Historically, public plans have more often been followers, not leaders, in health care delivery innovation. It is private-sector organizations that have introduced new quality-improvement methods and new customer services, as well as disease management and coverage of preventive care.

A public health care plan would not improve the current health care situation and would likely make matters worse. Far from saving enough to cover the uninsured, it would increase the cost of covering even the presently insured at the current standard of care. A public plan could reduce overall spending only at the cost of substantial harm to patients by rationing or denial of care.

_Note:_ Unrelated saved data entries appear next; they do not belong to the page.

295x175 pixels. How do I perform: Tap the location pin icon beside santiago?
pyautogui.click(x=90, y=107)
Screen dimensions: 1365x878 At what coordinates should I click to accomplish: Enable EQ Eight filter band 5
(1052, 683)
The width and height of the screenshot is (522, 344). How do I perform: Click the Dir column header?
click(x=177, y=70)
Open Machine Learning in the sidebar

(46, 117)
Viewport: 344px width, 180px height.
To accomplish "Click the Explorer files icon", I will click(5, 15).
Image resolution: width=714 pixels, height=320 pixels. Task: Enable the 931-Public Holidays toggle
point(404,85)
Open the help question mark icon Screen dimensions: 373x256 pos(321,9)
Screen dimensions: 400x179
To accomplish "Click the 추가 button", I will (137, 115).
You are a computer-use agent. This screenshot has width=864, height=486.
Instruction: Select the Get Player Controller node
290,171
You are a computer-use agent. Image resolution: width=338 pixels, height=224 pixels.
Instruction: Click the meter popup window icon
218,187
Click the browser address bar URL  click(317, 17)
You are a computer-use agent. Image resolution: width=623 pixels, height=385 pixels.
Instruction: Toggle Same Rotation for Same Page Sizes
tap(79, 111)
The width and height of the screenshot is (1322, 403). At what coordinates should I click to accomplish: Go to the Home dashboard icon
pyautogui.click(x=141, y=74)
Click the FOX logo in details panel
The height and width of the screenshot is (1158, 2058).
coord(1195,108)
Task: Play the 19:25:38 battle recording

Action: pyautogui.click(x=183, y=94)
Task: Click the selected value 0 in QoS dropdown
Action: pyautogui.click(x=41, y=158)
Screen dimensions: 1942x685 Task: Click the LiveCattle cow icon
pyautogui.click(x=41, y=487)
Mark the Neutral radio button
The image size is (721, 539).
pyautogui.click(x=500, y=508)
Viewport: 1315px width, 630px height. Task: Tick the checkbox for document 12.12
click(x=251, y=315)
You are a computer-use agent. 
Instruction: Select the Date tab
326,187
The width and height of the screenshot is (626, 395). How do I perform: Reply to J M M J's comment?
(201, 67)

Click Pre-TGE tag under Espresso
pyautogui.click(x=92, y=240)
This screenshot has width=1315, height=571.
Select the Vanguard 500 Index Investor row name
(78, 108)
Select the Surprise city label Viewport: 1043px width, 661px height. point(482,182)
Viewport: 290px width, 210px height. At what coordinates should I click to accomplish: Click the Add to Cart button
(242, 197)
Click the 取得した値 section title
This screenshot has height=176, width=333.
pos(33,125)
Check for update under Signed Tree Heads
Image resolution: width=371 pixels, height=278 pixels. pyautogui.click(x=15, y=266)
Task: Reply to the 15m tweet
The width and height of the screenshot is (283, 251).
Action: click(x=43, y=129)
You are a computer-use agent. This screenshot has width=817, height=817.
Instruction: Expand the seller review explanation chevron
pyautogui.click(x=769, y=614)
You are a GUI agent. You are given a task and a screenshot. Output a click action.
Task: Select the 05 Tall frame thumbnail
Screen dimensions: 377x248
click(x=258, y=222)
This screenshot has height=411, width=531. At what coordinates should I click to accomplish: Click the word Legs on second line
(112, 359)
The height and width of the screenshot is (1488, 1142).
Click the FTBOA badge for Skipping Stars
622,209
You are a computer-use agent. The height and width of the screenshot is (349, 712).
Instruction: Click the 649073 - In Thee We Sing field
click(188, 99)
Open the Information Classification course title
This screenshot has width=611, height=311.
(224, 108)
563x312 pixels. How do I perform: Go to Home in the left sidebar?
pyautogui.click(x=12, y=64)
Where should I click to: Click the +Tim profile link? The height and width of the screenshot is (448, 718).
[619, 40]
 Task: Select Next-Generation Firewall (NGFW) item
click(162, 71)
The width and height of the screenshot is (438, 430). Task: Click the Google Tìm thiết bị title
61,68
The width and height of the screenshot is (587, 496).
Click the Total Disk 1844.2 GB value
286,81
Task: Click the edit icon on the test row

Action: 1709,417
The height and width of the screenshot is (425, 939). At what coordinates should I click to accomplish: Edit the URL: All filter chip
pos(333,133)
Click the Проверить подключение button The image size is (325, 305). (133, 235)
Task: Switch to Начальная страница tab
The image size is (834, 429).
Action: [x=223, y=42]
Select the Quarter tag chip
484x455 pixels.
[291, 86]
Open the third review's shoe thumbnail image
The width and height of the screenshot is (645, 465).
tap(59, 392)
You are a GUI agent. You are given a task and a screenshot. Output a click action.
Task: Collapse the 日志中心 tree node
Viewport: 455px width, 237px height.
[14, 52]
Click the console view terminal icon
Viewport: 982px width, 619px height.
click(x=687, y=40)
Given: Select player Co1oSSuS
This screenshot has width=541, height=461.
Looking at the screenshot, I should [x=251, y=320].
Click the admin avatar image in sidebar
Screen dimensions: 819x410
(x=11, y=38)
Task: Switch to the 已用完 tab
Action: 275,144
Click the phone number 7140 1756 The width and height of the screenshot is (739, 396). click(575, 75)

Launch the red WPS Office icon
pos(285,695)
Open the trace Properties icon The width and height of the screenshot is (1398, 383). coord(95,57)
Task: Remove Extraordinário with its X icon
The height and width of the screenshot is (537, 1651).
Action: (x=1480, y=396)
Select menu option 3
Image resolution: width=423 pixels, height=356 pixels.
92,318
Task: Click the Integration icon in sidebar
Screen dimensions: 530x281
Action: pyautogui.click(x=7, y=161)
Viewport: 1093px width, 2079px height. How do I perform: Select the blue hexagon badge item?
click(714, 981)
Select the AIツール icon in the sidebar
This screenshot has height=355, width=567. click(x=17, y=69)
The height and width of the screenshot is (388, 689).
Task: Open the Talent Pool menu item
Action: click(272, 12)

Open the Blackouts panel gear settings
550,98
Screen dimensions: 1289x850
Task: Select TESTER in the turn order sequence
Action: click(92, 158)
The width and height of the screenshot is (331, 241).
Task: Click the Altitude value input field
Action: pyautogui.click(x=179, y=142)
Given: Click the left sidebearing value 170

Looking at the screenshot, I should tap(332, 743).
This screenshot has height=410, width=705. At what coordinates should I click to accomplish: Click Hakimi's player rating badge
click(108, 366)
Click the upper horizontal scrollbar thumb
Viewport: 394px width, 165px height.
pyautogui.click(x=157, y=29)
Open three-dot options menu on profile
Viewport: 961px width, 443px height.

Why do the Democrats and their sycophants like AARP not want these facts known to the "mob" that is attending their propaganda sessions that they call Town Hall meetings?
As the Heritage Foundation's Robert A. Book states in his recent article: "by its nature, any public plan would be driven by congressional interventions, bureaucratic processes, and lobbying rather than by incentives to innovate in the financing and delivery of quality, efficient health care. This same phenomenon was evident with Fannie Mae and Freddie Mac, "public plan" mortgage companies that were established to compete with private lenders to "keep them honest" and increase levels of home ownership. Driven by congressional interventions, an implicit government guarantee, and lending policies at odds with economic reality, these public mortgage companies collapsed and threw the entire financial system into chaos. A "Freddie Doc" would eventually produce similarly disastrous results".Source:Heritage Foundation

There is a good reason why the "goons" of SEIU and ACORN have shown up at meetings about health Care reform. The Union movement has invested heavily in the passage of Obama Care.
Speaker of the House, Nancy Pelosi received union contributions that totaled the second-largest amount of labor PAC cash, getting $144,000. The California Democrat was followed by another, Rep. George Miller, the Education and Labor chairman, who received $119,540. Senate Majority Leader Harry Reid, D-Nev., was next. His campaign committee collected $115,500.
Trevor Potter, president of the Campaign Legal Center and a former FEC chairman, said it is not surprising that labor leads the pack in giving this year.

“The unions have an agenda in this Congress, and they are trying to move legislation,” Potter said. He added that unions, which give overwhelmingly to Democrats, also may be trying early in the election cycle to shore up the majority party in Congress, particularly its vulnerable members.

Speaking out for what you believe and then you are called a Nazi or a stooge for the Insurance Industry, and be threatened and possibly assaulted by union bullies is something out of the history of tyrants!

Democrats apparently only believe in freedom of speech when you agree with them. They are as intolerant as the Bolshevist thugs who ruled Russia for over 60 years.

Silence is acceptance! Speak out loudly and often. We want our country back! Stop National Health care! Stop Cap and Trade!
Or live with the dire consequences!!